▸ CHECK YOUR UNDERSTANDING
[a] Which tools does the passage on gamification in nursing education give as examples of gamification?
[b] Extend the passage on gamification in nursing education, picking up after its final sentence.

▸ PAGE TEXT
To build clinical reasoning, students need to develop habits of processing that originate with deeper learning. Habits are formed when one is motivated to continue to pursue new discoveries and reinforce previous learning.

Keeping students motivated towards deeper learning can be quite a challenge. Because of the stressful learning environment of nursing education and a lack of preparation for this type of learning, many students do not possess the knowledge, skills, and attitudes required to push toward the goal of clinical reasoning. Motivation is often found in punitive or threatening experiences such as “prepare for class or else…” or “this will be on the exam…”

What if motivation were an internal force in the student that motivated them to not only take the next step in developing positive habits, but also in exceeding the requirements for the course?

This is where gamification comes into the academic arena. With gamification, students are allowed to create their own lesson plan based on personal strengths, weaknesses, and interests, as well as a desire to compete with others. When a course uses gamification tools (e.g., individualized learning modules, adaptive quizzing, achievement levels, and badges) student are then motivated by an internal force that pushes them to best themselves and others.

Individualized Learning, Assessment, and Quizzing

With gamification, the instructor provides students with access to individualized learning and assessment tools. Some learning and quizzing activities must be completed in subsequent order. Others are available at any time, allowing students to access them whenever they choose. Regardless, the activities are completed in a time frame that best fits their own personal needs. While some due dates are necessary, giving students a choice, when possible, can serve as an effective motivational tool.

These tools are often digital and are adaptive in nature. This means that the learning activities, assessments, and quizzes are based on each student’s prior activities and achievement levels. For instance, if a student indicates confusion with a particular concept, that concept will be repeated more often than for a student who does not indicate confusion with the concept or does well with a related assessment.

Frequent individualized quizzing is also a significant motivational strategy and learning tool for students. These tools provide each student with a customized quiz based on their progression through the course, their previous learning activities, and other benchmarks set by the instructor.

▸ PROVIDED MATERIAL
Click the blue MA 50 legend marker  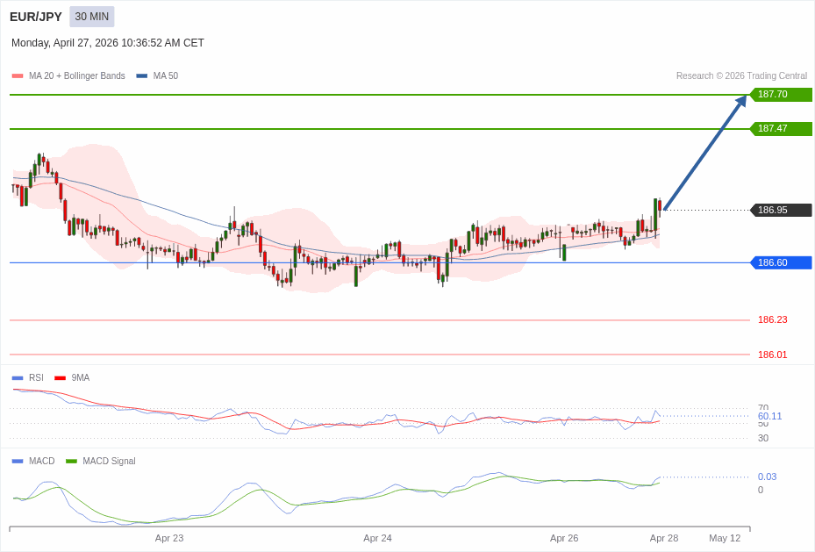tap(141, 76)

...

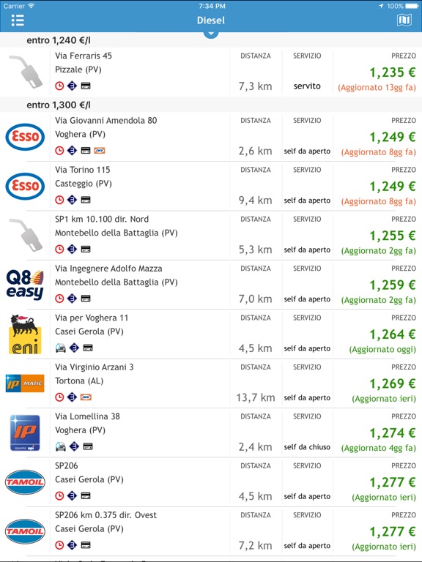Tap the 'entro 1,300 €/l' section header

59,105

▸ ANSWERS BY ITEM NUMBER
[a] Individualized learning modules, adaptive quizzing, achievement levels, and badges.

[b]
Achievement Levels

When gamification is used, the students “level up” (also known as progressing to the next level) by completing certain activities (e.g., creating an SBAR on the patient scenario in a video) and meeting goals (e.g., attaining a certain mastery level in the adaptive quiz for a concept). For instance, in one gaming platform, if they complete a module on loop diuretics, they receive 200 experience points. If they complete 3 modules in a week, they get another 50 points. With adaptive quizzing, when a student attains a mastery level of 1 they attain 25 points, a mastery level of 2 earns 100 points, and for level 3 they earn 200 points. Once students get to 1,000 points, they move from a rank of “private” to “corporal.” Once they reach the rank of “general,” they are finished with the course.

Badges

Another motivational tool in the gamification instructional design is the badge. A badge indicates an accomplishment related to a certain domain. For instance, when they have finished all four modules on diuretics, they get a badge with a urinal on it. If they complete the three oxygenation modules, they get a badge with a non-rebreather mask as the emblem. Maybe there is a badge for biological terrorism, and to attain it, all they have to do is watch three videos on the CDC website.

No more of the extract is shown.